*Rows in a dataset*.
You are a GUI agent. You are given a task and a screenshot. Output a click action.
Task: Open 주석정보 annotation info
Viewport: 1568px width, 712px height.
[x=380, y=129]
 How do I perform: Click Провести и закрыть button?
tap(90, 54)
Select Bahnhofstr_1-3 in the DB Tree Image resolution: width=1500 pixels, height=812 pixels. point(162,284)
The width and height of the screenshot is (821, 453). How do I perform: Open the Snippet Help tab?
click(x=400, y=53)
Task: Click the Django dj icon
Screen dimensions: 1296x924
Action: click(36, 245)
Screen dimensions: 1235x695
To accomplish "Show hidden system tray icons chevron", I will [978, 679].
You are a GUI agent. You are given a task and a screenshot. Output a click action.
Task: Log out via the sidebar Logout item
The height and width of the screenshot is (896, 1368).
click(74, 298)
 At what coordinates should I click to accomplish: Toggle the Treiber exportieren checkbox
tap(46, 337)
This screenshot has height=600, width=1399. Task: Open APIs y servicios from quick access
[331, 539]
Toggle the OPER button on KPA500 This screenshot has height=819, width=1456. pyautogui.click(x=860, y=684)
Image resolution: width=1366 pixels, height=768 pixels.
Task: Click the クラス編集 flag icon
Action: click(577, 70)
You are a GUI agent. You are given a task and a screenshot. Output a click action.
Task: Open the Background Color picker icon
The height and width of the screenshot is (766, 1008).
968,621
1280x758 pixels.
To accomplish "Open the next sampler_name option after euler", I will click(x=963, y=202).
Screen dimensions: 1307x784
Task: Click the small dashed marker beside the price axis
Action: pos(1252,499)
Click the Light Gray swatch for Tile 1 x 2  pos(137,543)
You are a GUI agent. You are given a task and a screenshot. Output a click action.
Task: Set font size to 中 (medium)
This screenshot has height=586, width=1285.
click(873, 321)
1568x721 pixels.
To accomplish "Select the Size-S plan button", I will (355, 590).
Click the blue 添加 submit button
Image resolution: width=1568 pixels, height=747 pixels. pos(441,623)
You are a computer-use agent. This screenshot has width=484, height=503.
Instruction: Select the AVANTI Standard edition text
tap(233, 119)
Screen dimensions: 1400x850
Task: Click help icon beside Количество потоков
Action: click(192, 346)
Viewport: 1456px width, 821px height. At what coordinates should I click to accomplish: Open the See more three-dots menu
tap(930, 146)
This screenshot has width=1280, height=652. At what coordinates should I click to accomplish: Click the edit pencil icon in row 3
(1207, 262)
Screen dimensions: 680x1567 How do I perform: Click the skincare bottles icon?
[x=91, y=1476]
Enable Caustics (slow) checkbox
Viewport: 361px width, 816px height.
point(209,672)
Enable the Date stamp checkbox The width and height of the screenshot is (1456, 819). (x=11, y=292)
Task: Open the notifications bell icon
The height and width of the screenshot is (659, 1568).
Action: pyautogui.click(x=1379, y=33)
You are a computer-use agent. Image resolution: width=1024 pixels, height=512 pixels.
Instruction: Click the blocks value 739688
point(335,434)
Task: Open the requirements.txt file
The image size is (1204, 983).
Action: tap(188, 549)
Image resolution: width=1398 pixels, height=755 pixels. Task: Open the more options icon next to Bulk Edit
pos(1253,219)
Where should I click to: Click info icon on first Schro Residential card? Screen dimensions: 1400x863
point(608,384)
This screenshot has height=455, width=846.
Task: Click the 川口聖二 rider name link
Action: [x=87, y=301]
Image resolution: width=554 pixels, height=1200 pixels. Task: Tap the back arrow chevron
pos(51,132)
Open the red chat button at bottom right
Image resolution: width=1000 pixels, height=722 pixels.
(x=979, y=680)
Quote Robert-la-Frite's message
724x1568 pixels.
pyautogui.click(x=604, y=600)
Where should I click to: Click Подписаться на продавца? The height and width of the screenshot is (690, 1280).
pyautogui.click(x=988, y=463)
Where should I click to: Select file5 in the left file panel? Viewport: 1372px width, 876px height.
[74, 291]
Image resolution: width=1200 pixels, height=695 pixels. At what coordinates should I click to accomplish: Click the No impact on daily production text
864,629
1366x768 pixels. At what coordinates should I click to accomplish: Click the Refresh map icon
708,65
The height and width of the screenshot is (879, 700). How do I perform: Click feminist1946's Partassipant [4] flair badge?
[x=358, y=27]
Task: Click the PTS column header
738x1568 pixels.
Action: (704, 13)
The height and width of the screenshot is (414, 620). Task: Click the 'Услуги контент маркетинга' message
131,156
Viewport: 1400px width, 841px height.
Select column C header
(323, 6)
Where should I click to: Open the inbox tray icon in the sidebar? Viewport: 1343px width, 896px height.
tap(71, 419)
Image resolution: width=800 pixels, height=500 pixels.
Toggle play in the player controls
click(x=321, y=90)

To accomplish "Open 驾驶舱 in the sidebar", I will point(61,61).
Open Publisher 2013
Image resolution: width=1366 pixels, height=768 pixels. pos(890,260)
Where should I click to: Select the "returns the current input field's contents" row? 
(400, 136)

*WORK TO COMPLETE*.
Write out, line for line, the stretch of rows above from the line containing "The width and height of the screenshot is (821, 453)." through the line containing "Image resolution: width=1568".

*EXPECTED ANSWER*.
The width and height of the screenshot is (821, 453). How do I perform: Open the Snippet Help tab?
click(x=400, y=53)
Task: Click the Django dj icon
Screen dimensions: 1296x924
Action: click(36, 245)
Screen dimensions: 1235x695
To accomplish "Show hidden system tray icons chevron", I will [978, 679].
You are a GUI agent. You are given a task and a screenshot. Output a click action.
Task: Log out via the sidebar Logout item
The height and width of the screenshot is (896, 1368).
click(74, 298)
 At what coordinates should I click to accomplish: Toggle the Treiber exportieren checkbox
tap(46, 337)
This screenshot has height=600, width=1399. Task: Open APIs y servicios from quick access
[331, 539]
Toggle the OPER button on KPA500 This screenshot has height=819, width=1456. pyautogui.click(x=860, y=684)
Image resolution: width=1366 pixels, height=768 pixels.
Task: Click the クラス編集 flag icon
Action: click(577, 70)
You are a GUI agent. You are given a task and a screenshot. Output a click action.
Task: Open the Background Color picker icon
The height and width of the screenshot is (766, 1008).
968,621
1280x758 pixels.
To accomplish "Open the next sampler_name option after euler", I will click(x=963, y=202).
Screen dimensions: 1307x784
Task: Click the small dashed marker beside the price axis
Action: pos(1252,499)
Click the Light Gray swatch for Tile 1 x 2  pos(137,543)
You are a GUI agent. You are given a task and a screenshot. Output a click action.
Task: Set font size to 中 (medium)
This screenshot has height=586, width=1285.
click(873, 321)
1568x721 pixels.
To accomplish "Select the Size-S plan button", I will (355, 590).
Click the blue 添加 submit button
Image resolution: width=1568 pixels, height=747 pixels. pos(441,623)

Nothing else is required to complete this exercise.